Ansonsten gelten die bestehenden Arbeitsschutzregeln fort:

1. Betriebliche Hygienepläne sind wie bisher zu erstellen und zu aktualisieren, umzusetzen sowie in geeigneter Weise zugänglich zu machen. Dazu sind weiterhin die SARS-CoV-2-Arbeitsschutzregeln und die branchenbezogenen Praxishilfen der Unfallversicherungsträger heranzuziehen.

2. Arbeitgeber bleiben verpflichtet, in ihren Betrieben mindestens zweimal pro Woche für alle Mitarbeiterinnen und Mitarbeiter in Präsenz die Möglichkeit für Schnell- oder Selbsttests anzubieten.

3. Der Arbeitgeber kann den Impf- oder Genesungsstatus der Beschäftigten bei der Festlegung der erforderlichen Schutzmaßnahmen berücksichtigen, eine entsprechende Auskunftspflicht der Beschäftigten besteht jedoch nicht.

4. Betriebsbedingte Kontakte und die gleichzeitige Nutzung von Räumen durch mehrere Personen müssen weiterhin auf das notwendige Minimum reduziert bleiben.

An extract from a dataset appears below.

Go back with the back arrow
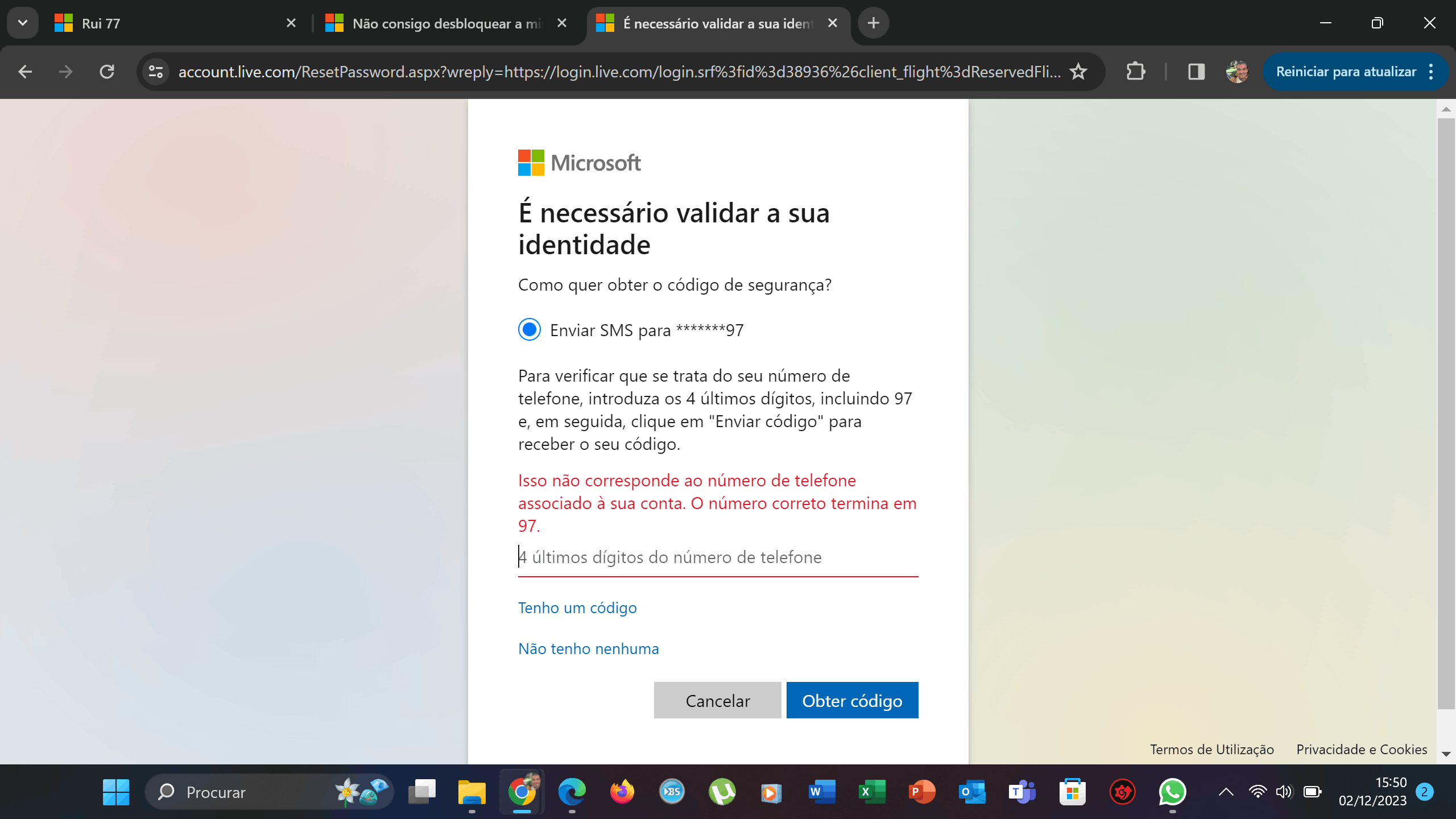 25,72
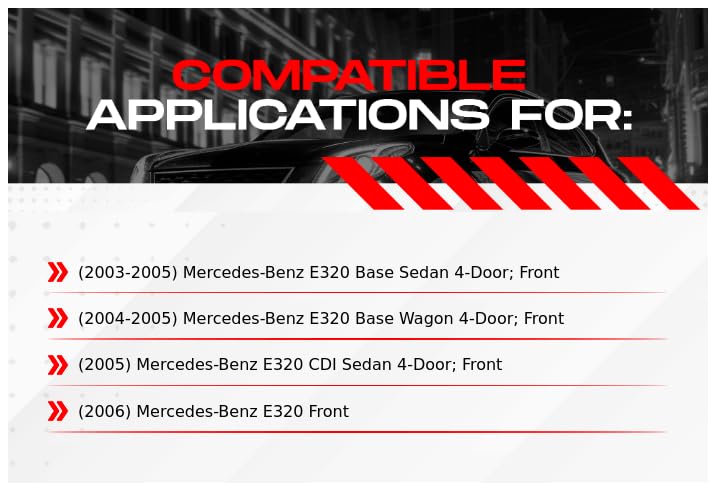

Dazu kann auch Homeoffice einen wichtigen Beitrag leisten.

5. Arbeitgeber müssen mindestens medizinische Gesichtsmasken zur Verfügung stellen, wo andere Maßnahmen keinen ausreichenden Schutz gewähren.

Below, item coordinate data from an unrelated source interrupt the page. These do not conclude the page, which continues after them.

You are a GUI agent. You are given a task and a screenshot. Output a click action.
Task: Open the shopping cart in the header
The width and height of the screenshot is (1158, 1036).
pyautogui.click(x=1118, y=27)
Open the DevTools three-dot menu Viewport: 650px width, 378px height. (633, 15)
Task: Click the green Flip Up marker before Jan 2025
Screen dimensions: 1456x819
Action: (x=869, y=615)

Um Punkt 3, also die Auskunftsplicht über die Schutzimpfung, wird noch heftig debattiert. Derzeit gibt es keine rechtliche Grundlage für eine solche Pflicht. Gesundheitsminister Jens Spahn (CDU) müsste hierfür das Infektionsschutzgesetz ändern. Während Bundesarbeitsminister Peter Altmaier (CDU) eine solche Verpflichtung „zur Sicherstellung der betrieblichen Arbeitsfähigkeit“ für eine „Selbstverständlichkeit“ hält, ist etwa der Bundesdatenschutzbeauftragte Ulrich Kelber laut Medienberichten eher skeptisch. Immerhin kann er sich wohl eine Auskunftspflicht für einen begrenzten Zeitraum vorstellen.